• _WHAT YOU WILL DO_: Wherever the word "user" shows up in the data, report the line it sits in.

Records contained in a dataset
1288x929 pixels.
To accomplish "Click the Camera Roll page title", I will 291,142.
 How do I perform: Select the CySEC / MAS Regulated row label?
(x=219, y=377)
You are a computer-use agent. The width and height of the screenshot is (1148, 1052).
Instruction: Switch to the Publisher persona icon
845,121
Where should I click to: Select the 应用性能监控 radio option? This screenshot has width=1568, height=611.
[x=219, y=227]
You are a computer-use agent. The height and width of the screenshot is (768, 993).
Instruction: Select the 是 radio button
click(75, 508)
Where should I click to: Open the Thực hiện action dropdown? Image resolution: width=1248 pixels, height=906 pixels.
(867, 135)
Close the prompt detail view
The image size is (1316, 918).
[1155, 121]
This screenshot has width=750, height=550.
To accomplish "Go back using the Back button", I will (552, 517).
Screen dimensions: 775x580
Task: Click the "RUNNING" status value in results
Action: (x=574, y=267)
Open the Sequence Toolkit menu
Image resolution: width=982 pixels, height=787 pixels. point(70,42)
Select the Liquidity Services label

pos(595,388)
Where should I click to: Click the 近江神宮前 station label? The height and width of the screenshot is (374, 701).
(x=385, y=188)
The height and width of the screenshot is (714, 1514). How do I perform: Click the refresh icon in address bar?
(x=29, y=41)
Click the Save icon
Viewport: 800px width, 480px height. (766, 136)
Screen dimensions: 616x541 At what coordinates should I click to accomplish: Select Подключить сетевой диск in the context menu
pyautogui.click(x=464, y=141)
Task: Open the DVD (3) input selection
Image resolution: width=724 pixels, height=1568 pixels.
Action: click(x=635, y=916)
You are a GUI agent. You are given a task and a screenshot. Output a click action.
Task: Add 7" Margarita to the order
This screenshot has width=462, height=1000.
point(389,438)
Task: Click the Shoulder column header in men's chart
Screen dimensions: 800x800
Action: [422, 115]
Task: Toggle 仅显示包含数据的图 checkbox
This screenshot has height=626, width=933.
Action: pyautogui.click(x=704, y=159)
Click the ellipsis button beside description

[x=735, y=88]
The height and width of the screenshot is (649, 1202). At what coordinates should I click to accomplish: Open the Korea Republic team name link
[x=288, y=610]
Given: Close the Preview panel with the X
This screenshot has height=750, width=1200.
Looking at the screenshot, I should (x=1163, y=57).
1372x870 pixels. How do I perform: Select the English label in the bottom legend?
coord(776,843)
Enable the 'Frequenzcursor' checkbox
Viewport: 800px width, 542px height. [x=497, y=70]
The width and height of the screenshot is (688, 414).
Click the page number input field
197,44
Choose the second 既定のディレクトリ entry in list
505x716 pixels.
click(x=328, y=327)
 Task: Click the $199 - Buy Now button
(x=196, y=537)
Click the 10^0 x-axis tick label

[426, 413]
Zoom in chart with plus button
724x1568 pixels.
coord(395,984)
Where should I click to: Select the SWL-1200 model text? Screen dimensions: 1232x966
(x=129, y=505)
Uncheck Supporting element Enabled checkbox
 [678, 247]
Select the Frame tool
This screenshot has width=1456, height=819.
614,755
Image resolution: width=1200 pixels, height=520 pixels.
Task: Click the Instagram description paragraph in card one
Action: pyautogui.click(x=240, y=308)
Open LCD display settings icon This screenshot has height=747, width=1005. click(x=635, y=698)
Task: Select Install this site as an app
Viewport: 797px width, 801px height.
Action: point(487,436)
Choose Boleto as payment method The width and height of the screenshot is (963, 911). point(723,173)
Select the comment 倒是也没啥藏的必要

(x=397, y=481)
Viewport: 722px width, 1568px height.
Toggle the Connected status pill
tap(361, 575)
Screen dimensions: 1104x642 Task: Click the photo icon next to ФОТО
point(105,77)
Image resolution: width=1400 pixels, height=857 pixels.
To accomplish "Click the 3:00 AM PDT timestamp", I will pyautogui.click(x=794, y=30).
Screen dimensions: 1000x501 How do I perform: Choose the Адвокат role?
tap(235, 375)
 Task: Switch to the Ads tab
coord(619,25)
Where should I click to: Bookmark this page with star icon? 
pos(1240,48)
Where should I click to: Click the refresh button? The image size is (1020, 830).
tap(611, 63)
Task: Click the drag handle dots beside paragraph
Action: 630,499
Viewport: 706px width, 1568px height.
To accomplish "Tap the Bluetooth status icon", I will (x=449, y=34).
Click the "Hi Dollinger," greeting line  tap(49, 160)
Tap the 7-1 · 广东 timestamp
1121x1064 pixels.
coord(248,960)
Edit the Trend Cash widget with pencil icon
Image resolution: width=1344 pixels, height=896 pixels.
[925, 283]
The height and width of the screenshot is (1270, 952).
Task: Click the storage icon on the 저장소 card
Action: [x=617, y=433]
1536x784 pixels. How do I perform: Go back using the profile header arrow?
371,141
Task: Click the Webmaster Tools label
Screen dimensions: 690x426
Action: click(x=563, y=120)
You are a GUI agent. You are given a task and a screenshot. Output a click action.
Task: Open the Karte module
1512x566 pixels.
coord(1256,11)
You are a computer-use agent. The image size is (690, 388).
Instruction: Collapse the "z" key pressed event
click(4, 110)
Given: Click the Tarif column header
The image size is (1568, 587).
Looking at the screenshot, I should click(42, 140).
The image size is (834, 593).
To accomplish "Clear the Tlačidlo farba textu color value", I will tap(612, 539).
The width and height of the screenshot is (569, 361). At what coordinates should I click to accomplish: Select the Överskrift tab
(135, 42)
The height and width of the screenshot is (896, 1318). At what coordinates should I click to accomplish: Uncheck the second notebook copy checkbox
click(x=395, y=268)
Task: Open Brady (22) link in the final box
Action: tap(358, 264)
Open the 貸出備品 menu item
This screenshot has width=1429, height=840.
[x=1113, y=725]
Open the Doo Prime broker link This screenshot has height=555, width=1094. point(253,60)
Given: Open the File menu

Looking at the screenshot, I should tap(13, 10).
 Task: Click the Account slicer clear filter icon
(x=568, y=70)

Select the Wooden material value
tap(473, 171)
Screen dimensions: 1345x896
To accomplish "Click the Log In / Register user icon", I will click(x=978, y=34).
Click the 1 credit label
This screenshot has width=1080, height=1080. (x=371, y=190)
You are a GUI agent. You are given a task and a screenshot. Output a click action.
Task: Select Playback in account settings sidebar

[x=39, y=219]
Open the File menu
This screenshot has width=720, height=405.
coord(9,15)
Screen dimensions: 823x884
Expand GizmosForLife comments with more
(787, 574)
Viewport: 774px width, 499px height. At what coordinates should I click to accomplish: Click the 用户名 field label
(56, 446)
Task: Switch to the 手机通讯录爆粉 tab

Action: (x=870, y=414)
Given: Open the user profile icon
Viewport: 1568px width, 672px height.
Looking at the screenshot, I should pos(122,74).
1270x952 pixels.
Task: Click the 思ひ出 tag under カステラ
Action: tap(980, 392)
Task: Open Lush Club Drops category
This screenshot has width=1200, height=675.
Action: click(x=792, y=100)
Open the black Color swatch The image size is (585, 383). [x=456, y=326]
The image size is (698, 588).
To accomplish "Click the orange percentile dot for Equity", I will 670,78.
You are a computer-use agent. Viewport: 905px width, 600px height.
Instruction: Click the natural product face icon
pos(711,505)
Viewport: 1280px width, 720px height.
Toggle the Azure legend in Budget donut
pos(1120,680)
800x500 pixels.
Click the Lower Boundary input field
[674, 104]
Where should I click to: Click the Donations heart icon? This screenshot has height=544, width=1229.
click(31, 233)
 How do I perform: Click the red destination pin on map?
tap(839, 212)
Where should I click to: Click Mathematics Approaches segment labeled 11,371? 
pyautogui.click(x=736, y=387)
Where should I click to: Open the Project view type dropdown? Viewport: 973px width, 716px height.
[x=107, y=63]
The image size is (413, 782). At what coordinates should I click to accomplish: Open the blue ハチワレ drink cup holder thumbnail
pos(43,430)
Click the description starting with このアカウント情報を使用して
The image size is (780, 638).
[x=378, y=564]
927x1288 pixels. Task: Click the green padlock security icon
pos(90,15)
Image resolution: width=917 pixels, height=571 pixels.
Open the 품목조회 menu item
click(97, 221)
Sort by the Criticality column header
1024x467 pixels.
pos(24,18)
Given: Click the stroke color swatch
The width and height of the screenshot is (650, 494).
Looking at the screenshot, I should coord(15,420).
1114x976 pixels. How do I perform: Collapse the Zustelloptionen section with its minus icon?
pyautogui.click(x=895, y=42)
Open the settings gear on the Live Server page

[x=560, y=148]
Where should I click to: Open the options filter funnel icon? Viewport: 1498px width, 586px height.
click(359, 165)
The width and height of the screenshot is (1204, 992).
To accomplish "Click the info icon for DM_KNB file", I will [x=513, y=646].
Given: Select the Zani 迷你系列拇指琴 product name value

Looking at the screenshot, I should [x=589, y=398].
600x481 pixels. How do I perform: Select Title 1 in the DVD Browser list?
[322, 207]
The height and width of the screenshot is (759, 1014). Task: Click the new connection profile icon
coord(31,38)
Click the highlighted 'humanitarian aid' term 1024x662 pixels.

• _RESULT OF THE EXERCISE_:
To accomplish "Click the Log In / Register user icon", I will click(x=978, y=34).
Given: Open the user profile icon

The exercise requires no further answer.